Camille a écrit:
On peut donc répondre très simplement à la question posée dans le dernier paragraphe : la spécificité d'Air France, c'est que les autres transporteurs européens ne s'y sont pas encore collés
d'après ce que dit elle-même la journaliste, donc on ne peut pas préjuger de leurs résultats, et je doute fort que la journaliste ait pris la précaution de consulter les rapports concernant les transporteurs américains, pour autant qu'ils les aient, eux, publiés, pour pouvoir les comparer à celui concernant Air France…
Pour avoir pas mal bourlingué sur des vols intérieurs américains, j'ai quelques doutes sur le côté dithyrambique des rapports concernant les transporteurs locaux...

Moi je pense, tout simplement, qu’il faut se cantonner aux choses simples, celles qui, en général, sont les plus efficaces.

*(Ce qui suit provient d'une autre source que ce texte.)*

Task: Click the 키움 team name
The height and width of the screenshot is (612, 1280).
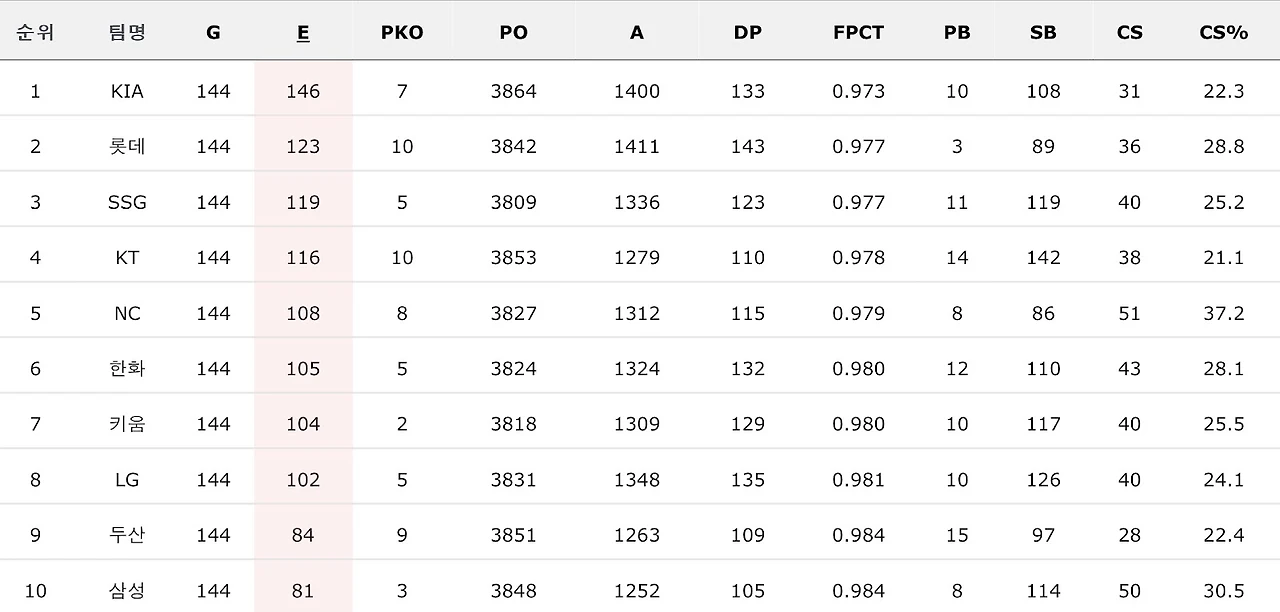Action: [x=127, y=424]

Si on l'avait appliquée, la régle, celle du bon sens et encore du bon sens, on aurait peut être pas, mais peut être aussi, éviter cette embrouille au niveau 350 !

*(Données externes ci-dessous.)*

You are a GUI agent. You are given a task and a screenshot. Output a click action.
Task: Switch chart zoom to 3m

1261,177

La pierre d’achoppement c’est bien de mon point de vue, cette sorte d’exception, de suffisance, de dérive, qui consiste à ne pas considérer à sa juste valeur, les ASR quelque soit leurs l’importance !
On va certainement maintenant se lancer dans l’élaboration d’usine à gaz, ou de méthode inovantes, peut être, pour se justifier du fait qu’un peu de laxisme a prévalu ?
Ce qu’il aurait fallut faire, c’est aussi d’appliquer la formule, en refermant la boucle (SMS) elle qui reste trop souvent ouverte, cest à dire, apporter la correction du problème constaté, ne surtout pas la laisser ouverte !
Pour le problème qui nous interresse, ceci apparaît comme simple et surtout, accessible financièrement.
Au final, ce n’est pas tant le manque de volonté, mais ce mille feuille adminisratif, cet affrontement permanent, cette dilution des responsabilités qui fait que, in fine, personne n’est directement impliqué.
On se repose sur l’organisme d’avant ou d’après, ce n’est en réallité, la faute de personne et de tout le monde en même temps, pas de véritable Leadership, pas vraiment de consensus non plus, chacun pensant que la compétence générale c’est l’autre !
Ensuite on cherche la face la plus visible de l’accident, l’enquète ayant pour but de trouver les causes alors qu’il serait intélectuellement plus sallutaire de les traiter en amont, dans la pratique de tous les jours, au coeur du métier, ce qui permet au système de mieux fonctionner, surtout, lorsque les contours du sujet sont clairement indentifiés.
Je pense donc que ce sont encore et toujours des choses simples qui apporteront une réelles plus value de sécurité des vols, des choses connues fiables, qui dévoilent leur efficacité dans le temps.